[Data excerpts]
════

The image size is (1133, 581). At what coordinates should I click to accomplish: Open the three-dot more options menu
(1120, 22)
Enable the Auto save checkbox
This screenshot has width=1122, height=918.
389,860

════

§ **Exercise description**
What you need to do is retype all the entries exactly as written.

§ **Answer to the problem**
The image size is (1133, 581). At what coordinates should I click to accomplish: Open the three-dot more options menu
(1120, 22)
Enable the Auto save checkbox
This screenshot has width=1122, height=918.
389,860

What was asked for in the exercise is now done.